By REBECCA ISENHART
SCHENECTADY — Habitat for Humanity homes are designed to empower the people who buy them, but on Van Vranken Avenue in Schenectady, builders benefit, too.
The site is part of the Women Build initiative by Schenectady Habitat.
Longtime volunteer Bruce Pomeroy began to hatch the idea when he noticed women sitting out of construction work at the regular build sites. He didn’t blame them for hanging back.
“It’s the way we’ve all been cultured,” Pomeroy said.
He made it his mission to help instill them with the confidence to create. Since then, in addition to creating an affordable home for lower-income families, Women Build has created a safe way for female volunteers to learn practical construction and home-repair skills.
“It’s so nice to feel like you can be self-reliant,” said Virginia Newton as she expertly edged the walls of 2106 Van Vranken Ave. with off-white paint.
Newton, a Habitat volunteer for a decade, got her start in 2004 with the first Women Build project.
She loved the demonstrations, the opportunity for hands-on learning and the feeling of satisfaction when each home was turned over to its new owners.
And one other thing: “I was just hooked on power tools,” Newton said. “Ever since, I’ve been asking for them for Christmas and birthdays.”
The builds aren’t strictly women-only. Men often help teach skills or lend a hand on days when the group is short on volunteers, which happens on occasion.
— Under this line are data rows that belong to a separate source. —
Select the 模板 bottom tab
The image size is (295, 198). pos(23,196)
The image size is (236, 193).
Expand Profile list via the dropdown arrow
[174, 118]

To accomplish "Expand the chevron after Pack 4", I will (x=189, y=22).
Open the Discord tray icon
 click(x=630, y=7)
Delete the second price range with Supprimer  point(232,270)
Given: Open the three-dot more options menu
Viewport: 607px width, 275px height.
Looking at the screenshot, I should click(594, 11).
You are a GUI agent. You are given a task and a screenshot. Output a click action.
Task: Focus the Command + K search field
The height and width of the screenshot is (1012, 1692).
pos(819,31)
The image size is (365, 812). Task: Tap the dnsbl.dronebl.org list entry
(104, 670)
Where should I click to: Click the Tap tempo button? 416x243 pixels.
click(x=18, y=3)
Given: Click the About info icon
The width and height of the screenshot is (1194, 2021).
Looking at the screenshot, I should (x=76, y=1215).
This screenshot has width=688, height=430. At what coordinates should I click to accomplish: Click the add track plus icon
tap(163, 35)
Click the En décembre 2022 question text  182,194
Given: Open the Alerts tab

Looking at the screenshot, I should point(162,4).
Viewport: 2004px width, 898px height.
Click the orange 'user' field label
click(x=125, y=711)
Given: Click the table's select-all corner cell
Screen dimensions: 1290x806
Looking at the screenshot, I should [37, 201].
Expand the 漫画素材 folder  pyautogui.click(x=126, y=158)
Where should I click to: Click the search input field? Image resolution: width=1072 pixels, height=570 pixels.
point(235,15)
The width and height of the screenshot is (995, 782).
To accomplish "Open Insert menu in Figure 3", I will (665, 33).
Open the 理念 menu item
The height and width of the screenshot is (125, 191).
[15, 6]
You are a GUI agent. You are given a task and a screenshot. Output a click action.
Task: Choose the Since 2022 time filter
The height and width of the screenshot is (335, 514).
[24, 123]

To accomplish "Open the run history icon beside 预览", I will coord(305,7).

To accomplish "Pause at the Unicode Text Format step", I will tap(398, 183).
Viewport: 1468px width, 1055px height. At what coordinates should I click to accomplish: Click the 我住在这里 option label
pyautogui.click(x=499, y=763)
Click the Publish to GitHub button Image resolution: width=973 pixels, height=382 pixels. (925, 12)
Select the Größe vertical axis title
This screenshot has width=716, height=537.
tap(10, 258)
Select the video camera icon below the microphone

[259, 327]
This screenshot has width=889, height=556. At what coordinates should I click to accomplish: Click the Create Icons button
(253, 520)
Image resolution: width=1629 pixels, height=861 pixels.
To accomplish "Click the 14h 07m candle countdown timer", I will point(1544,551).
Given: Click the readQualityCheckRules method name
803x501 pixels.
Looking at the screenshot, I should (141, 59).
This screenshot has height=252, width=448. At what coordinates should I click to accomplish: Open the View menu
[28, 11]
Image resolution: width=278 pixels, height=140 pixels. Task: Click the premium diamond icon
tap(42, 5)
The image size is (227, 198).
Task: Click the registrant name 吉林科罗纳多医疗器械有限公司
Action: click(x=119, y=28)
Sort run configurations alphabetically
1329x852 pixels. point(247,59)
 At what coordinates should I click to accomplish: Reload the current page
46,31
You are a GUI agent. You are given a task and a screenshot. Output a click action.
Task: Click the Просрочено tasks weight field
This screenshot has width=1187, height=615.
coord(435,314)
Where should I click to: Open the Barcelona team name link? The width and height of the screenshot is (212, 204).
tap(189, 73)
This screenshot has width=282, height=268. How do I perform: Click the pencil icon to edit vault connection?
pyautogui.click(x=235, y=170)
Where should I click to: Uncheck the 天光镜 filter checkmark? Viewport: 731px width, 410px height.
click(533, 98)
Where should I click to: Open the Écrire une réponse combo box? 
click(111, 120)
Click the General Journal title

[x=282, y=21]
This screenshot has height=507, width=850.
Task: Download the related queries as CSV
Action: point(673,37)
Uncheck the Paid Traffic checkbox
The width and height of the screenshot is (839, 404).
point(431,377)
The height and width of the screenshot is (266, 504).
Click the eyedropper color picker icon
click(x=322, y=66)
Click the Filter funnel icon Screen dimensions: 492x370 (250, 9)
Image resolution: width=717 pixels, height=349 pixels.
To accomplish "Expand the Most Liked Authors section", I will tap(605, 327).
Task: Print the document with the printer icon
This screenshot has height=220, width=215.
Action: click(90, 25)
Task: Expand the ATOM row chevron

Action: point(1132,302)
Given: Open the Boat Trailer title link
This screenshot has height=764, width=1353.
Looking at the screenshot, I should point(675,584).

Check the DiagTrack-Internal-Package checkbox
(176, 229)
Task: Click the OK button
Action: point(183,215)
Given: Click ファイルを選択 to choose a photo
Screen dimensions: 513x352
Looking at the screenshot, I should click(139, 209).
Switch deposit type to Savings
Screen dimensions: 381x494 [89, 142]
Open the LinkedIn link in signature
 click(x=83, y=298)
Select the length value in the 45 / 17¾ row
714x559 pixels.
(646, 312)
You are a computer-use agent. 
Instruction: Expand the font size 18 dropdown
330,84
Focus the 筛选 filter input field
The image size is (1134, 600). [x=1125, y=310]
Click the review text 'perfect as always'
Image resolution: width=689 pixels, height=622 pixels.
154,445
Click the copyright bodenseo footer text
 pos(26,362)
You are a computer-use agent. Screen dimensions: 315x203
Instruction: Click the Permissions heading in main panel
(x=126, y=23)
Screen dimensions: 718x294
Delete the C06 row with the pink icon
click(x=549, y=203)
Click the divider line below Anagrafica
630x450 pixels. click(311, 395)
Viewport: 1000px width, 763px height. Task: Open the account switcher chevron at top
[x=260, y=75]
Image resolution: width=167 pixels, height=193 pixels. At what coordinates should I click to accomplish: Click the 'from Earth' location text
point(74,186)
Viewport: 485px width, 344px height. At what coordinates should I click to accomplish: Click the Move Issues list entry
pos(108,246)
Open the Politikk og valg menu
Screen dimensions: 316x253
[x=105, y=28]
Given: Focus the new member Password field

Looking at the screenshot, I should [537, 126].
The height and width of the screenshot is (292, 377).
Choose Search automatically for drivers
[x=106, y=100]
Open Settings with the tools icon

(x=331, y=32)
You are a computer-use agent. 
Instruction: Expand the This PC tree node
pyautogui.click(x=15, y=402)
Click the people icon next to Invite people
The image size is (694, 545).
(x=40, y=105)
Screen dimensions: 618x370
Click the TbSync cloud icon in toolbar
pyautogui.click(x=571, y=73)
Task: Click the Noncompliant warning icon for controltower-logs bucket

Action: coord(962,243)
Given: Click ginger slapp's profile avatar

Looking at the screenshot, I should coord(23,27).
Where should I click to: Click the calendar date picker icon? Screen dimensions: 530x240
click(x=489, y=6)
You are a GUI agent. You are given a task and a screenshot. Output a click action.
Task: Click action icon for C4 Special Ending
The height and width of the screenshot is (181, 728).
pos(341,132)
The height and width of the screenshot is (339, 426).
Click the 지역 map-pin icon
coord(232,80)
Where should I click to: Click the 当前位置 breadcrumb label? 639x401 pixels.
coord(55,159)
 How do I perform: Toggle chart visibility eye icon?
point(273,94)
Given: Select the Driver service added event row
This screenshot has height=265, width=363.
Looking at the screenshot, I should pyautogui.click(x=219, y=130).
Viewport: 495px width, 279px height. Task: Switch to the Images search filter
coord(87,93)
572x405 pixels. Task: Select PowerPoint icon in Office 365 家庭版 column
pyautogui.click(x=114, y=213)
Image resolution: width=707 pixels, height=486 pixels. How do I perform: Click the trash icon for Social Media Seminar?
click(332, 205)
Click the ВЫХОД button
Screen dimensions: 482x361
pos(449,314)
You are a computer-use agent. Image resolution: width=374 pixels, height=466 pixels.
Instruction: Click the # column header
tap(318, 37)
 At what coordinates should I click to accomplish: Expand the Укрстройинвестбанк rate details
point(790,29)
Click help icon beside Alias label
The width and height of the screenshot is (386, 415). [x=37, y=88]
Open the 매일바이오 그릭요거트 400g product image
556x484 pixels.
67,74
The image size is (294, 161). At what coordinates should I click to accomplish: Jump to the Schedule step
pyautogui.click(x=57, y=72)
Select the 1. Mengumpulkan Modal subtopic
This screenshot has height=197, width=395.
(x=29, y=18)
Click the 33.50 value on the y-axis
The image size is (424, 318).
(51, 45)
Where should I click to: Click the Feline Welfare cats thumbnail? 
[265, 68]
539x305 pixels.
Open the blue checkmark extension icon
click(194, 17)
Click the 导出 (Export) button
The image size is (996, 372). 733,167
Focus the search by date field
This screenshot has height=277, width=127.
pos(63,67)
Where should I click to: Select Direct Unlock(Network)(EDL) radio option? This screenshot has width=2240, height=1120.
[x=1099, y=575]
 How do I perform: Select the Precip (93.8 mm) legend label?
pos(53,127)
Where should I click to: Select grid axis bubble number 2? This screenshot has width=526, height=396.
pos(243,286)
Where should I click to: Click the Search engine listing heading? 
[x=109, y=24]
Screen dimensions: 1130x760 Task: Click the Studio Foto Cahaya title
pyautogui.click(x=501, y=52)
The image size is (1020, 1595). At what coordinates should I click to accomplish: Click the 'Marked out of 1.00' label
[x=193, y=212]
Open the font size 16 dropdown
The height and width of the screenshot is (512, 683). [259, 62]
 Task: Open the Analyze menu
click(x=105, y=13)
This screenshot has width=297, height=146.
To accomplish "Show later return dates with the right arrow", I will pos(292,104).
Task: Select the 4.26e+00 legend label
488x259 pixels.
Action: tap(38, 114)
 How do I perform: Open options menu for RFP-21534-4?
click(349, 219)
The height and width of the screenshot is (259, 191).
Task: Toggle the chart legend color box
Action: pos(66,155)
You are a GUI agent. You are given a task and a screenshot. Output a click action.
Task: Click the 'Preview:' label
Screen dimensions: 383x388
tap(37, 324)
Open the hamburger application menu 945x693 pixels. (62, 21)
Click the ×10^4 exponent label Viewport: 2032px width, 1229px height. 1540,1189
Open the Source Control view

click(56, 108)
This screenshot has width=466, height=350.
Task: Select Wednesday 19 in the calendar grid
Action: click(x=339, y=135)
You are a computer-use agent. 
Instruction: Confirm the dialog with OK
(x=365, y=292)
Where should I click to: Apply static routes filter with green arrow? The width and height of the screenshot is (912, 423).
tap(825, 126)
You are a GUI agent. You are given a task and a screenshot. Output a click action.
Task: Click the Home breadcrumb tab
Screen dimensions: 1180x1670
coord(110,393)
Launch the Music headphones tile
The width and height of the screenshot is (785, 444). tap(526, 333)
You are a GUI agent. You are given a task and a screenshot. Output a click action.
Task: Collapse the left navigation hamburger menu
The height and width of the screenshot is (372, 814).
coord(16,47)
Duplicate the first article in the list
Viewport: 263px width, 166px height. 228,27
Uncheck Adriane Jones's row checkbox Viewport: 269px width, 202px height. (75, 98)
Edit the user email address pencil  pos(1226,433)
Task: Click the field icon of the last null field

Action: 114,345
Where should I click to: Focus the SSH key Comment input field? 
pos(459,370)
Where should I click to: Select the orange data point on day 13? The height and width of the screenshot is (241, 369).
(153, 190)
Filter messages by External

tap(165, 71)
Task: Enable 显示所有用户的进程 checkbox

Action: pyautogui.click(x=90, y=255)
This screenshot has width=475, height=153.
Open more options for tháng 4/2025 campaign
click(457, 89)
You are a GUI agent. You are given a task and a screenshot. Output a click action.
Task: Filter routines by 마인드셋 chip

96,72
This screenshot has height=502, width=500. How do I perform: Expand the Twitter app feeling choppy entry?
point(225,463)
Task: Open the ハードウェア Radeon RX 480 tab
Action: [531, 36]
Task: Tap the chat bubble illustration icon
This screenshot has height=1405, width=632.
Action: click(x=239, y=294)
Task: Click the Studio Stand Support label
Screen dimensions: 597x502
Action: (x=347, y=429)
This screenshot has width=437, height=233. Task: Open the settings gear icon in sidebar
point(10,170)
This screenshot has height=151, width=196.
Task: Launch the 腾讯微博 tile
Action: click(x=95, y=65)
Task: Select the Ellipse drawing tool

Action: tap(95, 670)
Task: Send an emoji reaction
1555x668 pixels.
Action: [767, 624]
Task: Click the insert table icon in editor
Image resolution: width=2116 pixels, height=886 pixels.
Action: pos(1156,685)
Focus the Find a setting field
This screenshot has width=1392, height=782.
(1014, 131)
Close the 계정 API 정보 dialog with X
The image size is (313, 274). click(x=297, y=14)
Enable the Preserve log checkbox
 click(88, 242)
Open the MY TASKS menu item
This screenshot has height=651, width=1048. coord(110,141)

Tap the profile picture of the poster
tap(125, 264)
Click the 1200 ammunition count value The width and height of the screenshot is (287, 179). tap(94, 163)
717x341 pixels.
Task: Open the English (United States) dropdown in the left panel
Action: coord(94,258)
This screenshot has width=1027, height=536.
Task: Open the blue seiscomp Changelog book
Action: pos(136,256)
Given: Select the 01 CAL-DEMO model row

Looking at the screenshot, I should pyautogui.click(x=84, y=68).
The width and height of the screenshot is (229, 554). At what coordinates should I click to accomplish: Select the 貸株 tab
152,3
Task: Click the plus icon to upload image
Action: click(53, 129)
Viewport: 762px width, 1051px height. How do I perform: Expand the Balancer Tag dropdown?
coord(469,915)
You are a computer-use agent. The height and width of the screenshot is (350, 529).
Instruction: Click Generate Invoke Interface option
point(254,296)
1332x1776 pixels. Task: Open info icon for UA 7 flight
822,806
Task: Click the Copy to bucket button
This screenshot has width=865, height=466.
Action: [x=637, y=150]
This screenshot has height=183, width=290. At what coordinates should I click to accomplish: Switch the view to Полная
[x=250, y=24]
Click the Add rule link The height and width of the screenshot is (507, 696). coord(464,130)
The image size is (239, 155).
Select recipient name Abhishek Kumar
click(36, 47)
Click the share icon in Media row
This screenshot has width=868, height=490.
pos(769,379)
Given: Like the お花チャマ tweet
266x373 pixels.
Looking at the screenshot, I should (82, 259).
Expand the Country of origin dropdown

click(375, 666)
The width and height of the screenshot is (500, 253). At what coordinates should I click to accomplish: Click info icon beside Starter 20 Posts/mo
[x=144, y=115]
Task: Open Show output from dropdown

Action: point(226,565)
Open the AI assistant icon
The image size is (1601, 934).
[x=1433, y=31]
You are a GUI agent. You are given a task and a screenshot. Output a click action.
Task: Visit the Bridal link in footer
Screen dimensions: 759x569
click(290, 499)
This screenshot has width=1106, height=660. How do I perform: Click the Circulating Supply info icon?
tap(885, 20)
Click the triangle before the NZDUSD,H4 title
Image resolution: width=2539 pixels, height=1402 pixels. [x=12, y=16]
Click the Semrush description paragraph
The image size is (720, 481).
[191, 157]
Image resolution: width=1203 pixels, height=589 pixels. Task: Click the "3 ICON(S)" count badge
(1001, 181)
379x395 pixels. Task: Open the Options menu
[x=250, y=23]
Pomeroy said many women who work on the Habitat houses are teachers who can only help in the summer or they bear responsibility for childcare in their families and have trouble making it to the build sites.
Still, Newton said any experience with Habitat construction can have an impact on the volunteers themselves.
“The more knowledge, the better,” she said.
Newton has laid flooring, installed roofs, painted, sawed, scrubbed and everything in between during her decade as a volunteer. She once helped lay a foundation in a snowstorm and worked on a roof on a day that was so hot, the shingles started to melt. In her own home, she can fix almost anything.
For those rare times when she’s stumped, she feels prepared to hire someone else. She now knows how much time projects should take, what they should cost and how to describe a problem with technical precision.
It’s a surprise there’s anything Newton can’t fix. She’s lost track of the number of homes she’s worked on, but her guess is somewhere around 40. Some she worked on from start to finish, while others she pitched in for specific projects. Now a veteran, she also coaches newcomers on safety habits.
In addition to all she’s learned, the relationships she’s formed with families and fellow volunteers keep Newton coming back to build sites like the one on Schenectady’s Northside, which will likely be dedicated in early October.
The new homeowners are required to put in sweat equity by helping with construction, meaning they work side-by-side with the volunteers. They form a bond that makes the dedication ceremonies especially moving and sometimes extends into friendship.
“We even helped a family move once in the pouring rain,” Newton said with a laugh.
“Everybody has such different backgrounds, but everybody’s here for the same reason. We have a good time.”
Correction: A previous version of this article attributed the wrong last name to Virginia Newton in some quotes.